**Study text**
=====

The California prison strike is entering its third week—here's a brief overview of the strike's history and the strikers' five, not very demanding demands—with reports of retaliation against prisoners who are refusing to eat.

Cold air is allegedly being piped into cells, a prominent rights lawyer has been barred from meeting any prisoners in the state of California, and the New Yorker reports that prison officials are contemplating force-feeding and trying to tempt prisoners with "special menu items":

C.D.C.R. has not ruled out the possibility of force-feeding participating inmates; or perhaps, as in the past, it will try to entice them away from mass resistance with special menu items like strawberry short cake and ice cream. “They have never had ice cream in the SHU,” the wife of an inmate told the group Prison Hunger Strike Solidarity during a similar hunger strike in 2011. “And in the nearly twenty years he has been in the California system, he has never seen a strawberry.”

It seems especially cruel to say Yeah, we could've gotten you a strawberry some time in the past 20 years, but we waited until now to place an order.

Some prison officials are telling reporters that the success of the strike—that is, how a bunch of people in solitary with extraordinarily limited and heavily surveilled communication managed to coordinate and organize themselves—is proof that the strikers are gang members. Strikers, on the other hand, claim prison officials are too arbitrary when it comes to deciding who's in a gang, who should be in solitary, and for how long.

Amnesty International has called on prison guards and officials to stop "punishing" the strikers. Prison officials have agreed to meet with some prisoner advocates today in Sacramento.

I'm not expecting much—officials are alternately dismissive of the strike, then heavy on the we-don't-negotiate-with-terrorists rhetoric—but we'll see.

=====

**Supplied material**
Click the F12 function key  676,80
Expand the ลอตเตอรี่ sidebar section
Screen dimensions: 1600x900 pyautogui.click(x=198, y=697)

=====

**The task**
In the prison strike text, where have prison officials agreed to meet with some prisoner advocates? The listing is not needed for this work.

**Solution for this task**
In Sacramento.